CBO director testifies that hackers have been expelled from email systems

The director of the Congressional Budget Office (CBO) told lawmakers on Tuesday morning that the agency has removed hackers from its systems following a cyberattack disclosed two weeks ago. 

Phillip Swagel, director of the CBO, addressed the incident in his opening remarks before a broader hearing about the agency’s operations, telling House members that officials “have not observed further evidence of unauthorized access to CBO email.”

He added that the agency is now “operating as normal” and the work to support Congressional analysis of legislation “has continued without interruption.”

“Two weeks ago, CBO learned from our security partners that we were the target of a sophisticated cyber attack. This incident involved unauthorized access to a subset of CBOs email by a threat actor,” Swagel told the House Budget Committee. 

“The investigation into this incident is extensive and ongoing, with help from our federal partners.”

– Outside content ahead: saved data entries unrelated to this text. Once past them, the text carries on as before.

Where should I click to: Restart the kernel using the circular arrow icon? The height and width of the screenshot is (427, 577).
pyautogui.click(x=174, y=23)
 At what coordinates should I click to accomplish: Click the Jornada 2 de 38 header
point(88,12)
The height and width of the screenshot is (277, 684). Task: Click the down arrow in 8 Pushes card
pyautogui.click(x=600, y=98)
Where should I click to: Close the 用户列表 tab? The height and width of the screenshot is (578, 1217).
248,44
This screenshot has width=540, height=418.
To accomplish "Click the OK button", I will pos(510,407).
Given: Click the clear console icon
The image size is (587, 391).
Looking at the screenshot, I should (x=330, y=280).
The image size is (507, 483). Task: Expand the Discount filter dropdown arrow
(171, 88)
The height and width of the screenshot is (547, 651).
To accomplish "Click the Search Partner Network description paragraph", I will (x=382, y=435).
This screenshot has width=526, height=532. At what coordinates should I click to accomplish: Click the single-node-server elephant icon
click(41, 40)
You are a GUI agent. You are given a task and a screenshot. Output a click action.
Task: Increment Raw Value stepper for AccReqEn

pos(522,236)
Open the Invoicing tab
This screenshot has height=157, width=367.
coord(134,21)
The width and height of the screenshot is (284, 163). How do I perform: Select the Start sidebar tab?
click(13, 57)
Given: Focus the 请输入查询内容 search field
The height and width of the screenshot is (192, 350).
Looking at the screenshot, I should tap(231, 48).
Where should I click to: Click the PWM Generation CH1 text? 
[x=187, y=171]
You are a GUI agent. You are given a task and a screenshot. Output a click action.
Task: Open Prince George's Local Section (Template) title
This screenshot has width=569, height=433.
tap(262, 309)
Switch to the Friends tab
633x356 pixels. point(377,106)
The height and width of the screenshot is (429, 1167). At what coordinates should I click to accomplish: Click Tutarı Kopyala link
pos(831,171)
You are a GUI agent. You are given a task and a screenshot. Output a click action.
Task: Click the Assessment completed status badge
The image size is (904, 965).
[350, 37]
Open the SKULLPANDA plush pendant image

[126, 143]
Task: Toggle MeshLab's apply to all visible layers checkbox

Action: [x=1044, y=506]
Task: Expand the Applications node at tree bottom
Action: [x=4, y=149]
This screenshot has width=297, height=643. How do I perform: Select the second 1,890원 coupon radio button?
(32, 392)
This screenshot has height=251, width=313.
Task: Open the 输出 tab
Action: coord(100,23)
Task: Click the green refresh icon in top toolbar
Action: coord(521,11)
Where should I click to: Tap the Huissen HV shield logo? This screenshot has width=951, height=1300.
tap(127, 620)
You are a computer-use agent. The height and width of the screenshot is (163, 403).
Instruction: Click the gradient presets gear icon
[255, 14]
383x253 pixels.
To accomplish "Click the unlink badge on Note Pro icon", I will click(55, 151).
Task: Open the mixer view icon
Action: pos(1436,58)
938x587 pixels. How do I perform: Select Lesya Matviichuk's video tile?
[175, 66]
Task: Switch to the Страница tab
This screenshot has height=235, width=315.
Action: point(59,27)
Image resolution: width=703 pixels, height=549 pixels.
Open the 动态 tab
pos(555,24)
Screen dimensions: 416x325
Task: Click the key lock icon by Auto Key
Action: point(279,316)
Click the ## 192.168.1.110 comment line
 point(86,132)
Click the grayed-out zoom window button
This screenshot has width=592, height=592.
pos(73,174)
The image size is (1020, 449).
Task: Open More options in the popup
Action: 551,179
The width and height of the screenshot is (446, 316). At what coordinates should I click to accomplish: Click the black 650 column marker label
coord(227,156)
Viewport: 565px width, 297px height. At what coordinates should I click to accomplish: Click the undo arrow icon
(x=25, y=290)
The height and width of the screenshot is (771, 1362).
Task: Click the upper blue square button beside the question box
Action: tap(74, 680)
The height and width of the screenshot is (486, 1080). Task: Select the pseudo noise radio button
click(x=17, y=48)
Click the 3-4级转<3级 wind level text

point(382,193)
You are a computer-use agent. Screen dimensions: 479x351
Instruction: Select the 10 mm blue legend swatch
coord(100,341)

Swagel added that “private sector security specialists” are also involved in the recovery effort but did not say which companies have been hired. 

He noted that the House, Senate, U.S. Capitol Police and other agencies have been instrumental in helping the CBO recover from the attack, which allegedly involved an unnamed “foreign actor,” according to Budget Committee Chairman Jodey Arrington (R-TX). 

Swagel acknowledged that House members would have questions but said he could not share any more in a public setting. 

“The investigation is still going on, including with regard to CBO email, the threat actors activities and steps to further strengthen CBOs defenses. When we know more, I will provide that information in a closed door setting,” he explained. 

No House members asked him any further questions about the cyberattack. Later in the hearing Swagel said a legislative branch appropriation provided the CBO with some extra money “for cybersecurity issues” but did not elaborate on what exactly the money would be spent on. 

In the week following the attack, members of Congress were allegedly wary of communicating with the CBO out of fear the hackers may still have a foothold in the organization’s systems. 

The federal agency offers budget and economic information to Congress. 

The Washington Post reported that the hackers may have gained access to messages and chats between Congressional offices and staffers.